BEGIN Text passage

# Ensemble classifier on Titanic Kaggle dataset with Pyspark

## Objectives: full pyspark notebook

The primary goal of this notebook is to make a deep dive into spark ML module:  
- using the well known kaggle Titanic dataset (already explored in a sklearn notebook)  
- performing feature extraction and preprocessing using custom Transformers/Estimators pipelines  
- combining trained models into a custom majority vote Ensemble  
- preparing the ground for intensive hyperparameter tuning on a google gcp hadoop cluster  

<br>

## Note  
I opted for custom Estimators and Models especially for:  
- the imputation of missing _"Age"_ values via linear regression of features _"Pclass"_ and _"Sex"_  
- the creation of a majority Vote Ensemble classifier   

**Feedbacks are obviously welcome!**

# Dataset acquisition

In [1]:
# Let's vizualize the csv dataset format
!powershell Get-Content "../data/train.csv" -Head 3

PassengerId,Survived,Pclass,Name,Sex,Age,SibSp,Parch,Ticket,Fare,Cabin,Embarked
1,0,3,"Braund, Mr. Owen Harris",male,22,1,0,A/5 21171,7.25,,S
2,1,1,"Cumings, Mrs. John Bradley (Florence Briggs Thayer)",female,38,1,0,PC 17599,71.2833,C85,C


In [2]:
from pyspark.sql import SparkSession, DataFrame, Column
from pyspark.sql.functions import count, when, col

spark = ( SparkSession.builder
    .master("local[*]")

END Text passage
BEGIN Data section

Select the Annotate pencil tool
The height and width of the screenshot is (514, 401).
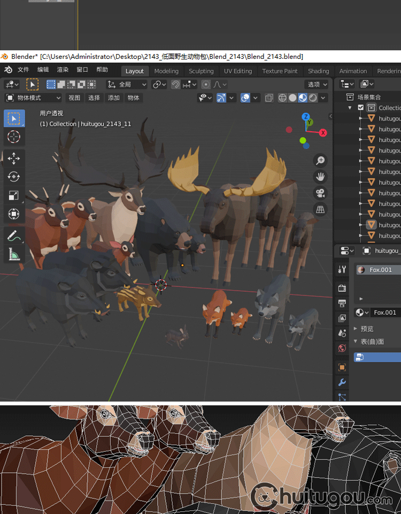pos(14,236)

END Data section

Required task: Pick up the PySpark Titanic notebook above at its last line and carry it on from there.

The answer:
    .appName("votingclassifier-titanic")
    .getOrCreate()
)

train_df = spark.read.csv(
    "../data/train.csv", 
    header = True,
    inferSchema = True
).cache()

test_df = spark.read.csv(
    "../data/test.csv", 
    header = True,
    inferSchema = True
).cache()

def display_missing_values(df):
        df.select([count(when(col(c).isNull(), c)).alias(c) for c in df.columns]).show()

print("train dataset - quick viz")
train_df.printSchema()
train_df.show(5)

print("train dataset - nb missing values per column")
display_missing_values(train_df)

print("test dataset - nb missing values per column")
display_missing_values(test_df)

train dataset - quick viz
root
 |-- PassengerId: integer (nullable = true)
 |-- Survived: integer (nullable = true)
 |-- Pclass: integer (nullable = true)
 |-- Name: string (nullable = true)
 |-- Sex: string (nullable = true)
 |-- Age: double (nullable = true)
 |-- SibSp: integer (nullable = true)
 |-- Parch: integer (nullable = true)
 |-- Ticket: string (nullable = true)
 |-- Fare: double (nullable = true)
 |-- Cabin: string (nullable = true)
 |-- Embarked: string (nullable = true)

+-----------+--------+------+--------------------+------+----+-----+-----+----------------+-------+-----+--------+
|PassengerId|Survived|Pclass|                Name|   Sex| Age|SibSp|Parch|          Ticket|   Fare|Cabin|Embarked|
+-----------+--------+------+--------------------+------+----+-----+-----+----------------+-------+-----+--------+
|          1|       0|     3|Braund, Mr. Owen ...|  male|22.0|    1|    0|       A/5 21171|   7.25| null|       S|
|          2|       1|     1|Cumings, Mrs. Joh...|f

# Feature extraction

We already performed the feature engineering work with pandas in the sklearn notebook.  
Here we applied our findings using pyspark.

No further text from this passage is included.